Characters Appearing: Cat (Shroud's agent), Mouse (Shroud's agent), Scorpion, Shroud, Spider-Man
Issue(s): Shroud #1, Shroud #2, Shroud #3, Shroud #4
Shroud's series was promoted with an appearance in Spectacular Spider-Man #207-208, which was also a (semi/aborted) Siege of Darkness tie-in. At that point he was already said to be on an "important" mission. But the first issue of this series refers to those issues as having occurred in the past.
This series opens with Shroud breaking up a gang war on a pier in New York. Shroud is back with Cat and Mouse, characters that we've never seen that much of.
The mission seems pretty small time, the sort of thing that street level New York super-heroes handle all the time, which makes you wonder (as Cat and Mouse do) why the normally LA-based Shroud has gotten involved. All we know is that the Shroud is acting on a mysterious tip, written on a papyrus scroll stamped with the Mark of Kali..
He grabs one of the gang bosses, King, and takes him to King's home, where the Shroud forces King into cooperation. What they don't know is that they are spied on by King's recently-married wife, Amara. Shroud then returns to his base with Cat and Mouse, and flashes back to
Shroud never had a giant bat fly through his window to inspire him, so he had to borrow the rest of his origin from Dr. Strange.

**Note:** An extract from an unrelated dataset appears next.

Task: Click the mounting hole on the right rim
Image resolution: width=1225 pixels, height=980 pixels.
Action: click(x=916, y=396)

Then there's the part about getting blinded while being branded in the face with the Mark of Kali, of course. That's pretty unique (although John Byrne's expanded origin for Dr. Doom comes close).

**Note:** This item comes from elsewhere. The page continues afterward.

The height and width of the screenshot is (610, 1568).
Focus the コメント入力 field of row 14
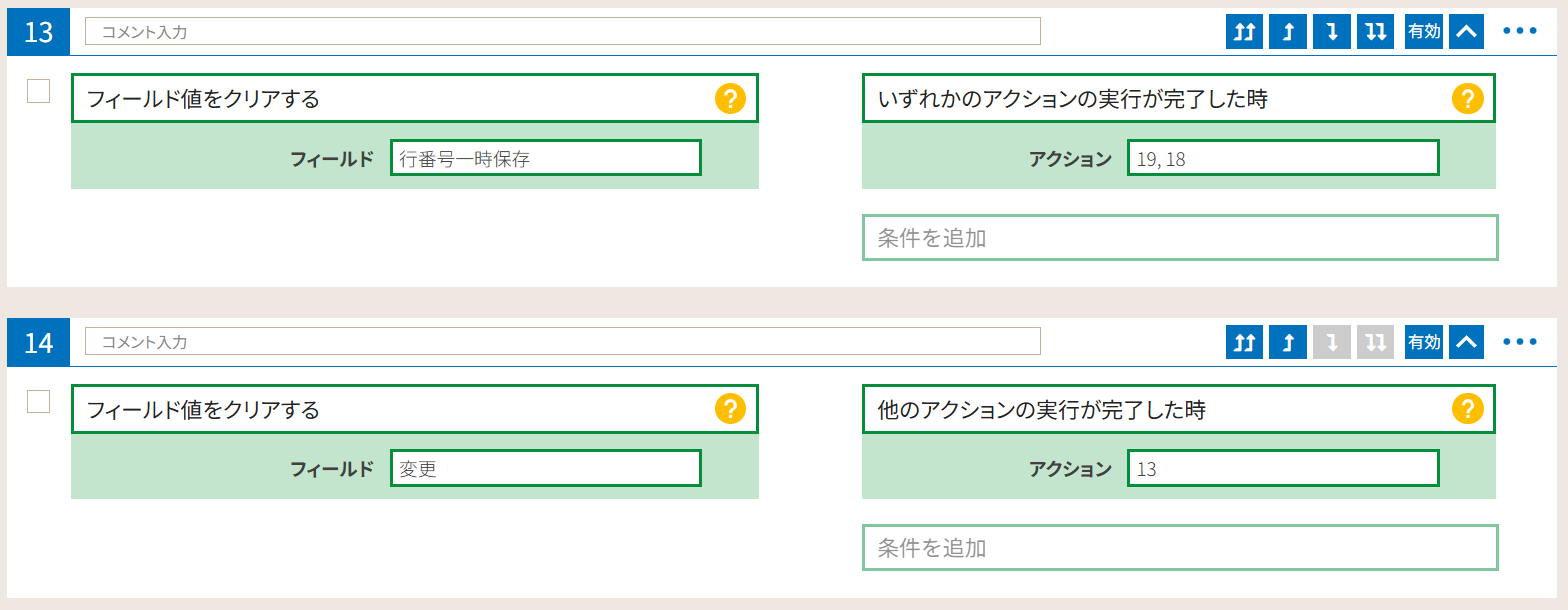point(563,342)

The next day, a police officer, Inspector... Korngold (!), starts sniffing around the office of a Mr. Lassitter about the gang war. Lassitter subsequently calls in the Scorpion to go after King, who has money that Lassitter wants. Spider-Man, who was covering the gang war as Peter Parker, winds up bumping into Scorpion while following King.
Shroud also shows up.
Despite the disadvantage of Shroud's darkness (which Spider-Man can at least compensate for with his Spider-Sense), the Scorpion manages to gain the upper hand in the fight, burying Shroud and Spider-Man in rubble and leaving us with a cliffhanger that is almost admirable in how mundane it is by 1994 standards.
The escape from the cliffhanger, on the other hand, is batshit insane.
The coloring error on Shroud's ungloved hand is icing on the cake. Just in case you weren't confused enough about what was supposed to be happening.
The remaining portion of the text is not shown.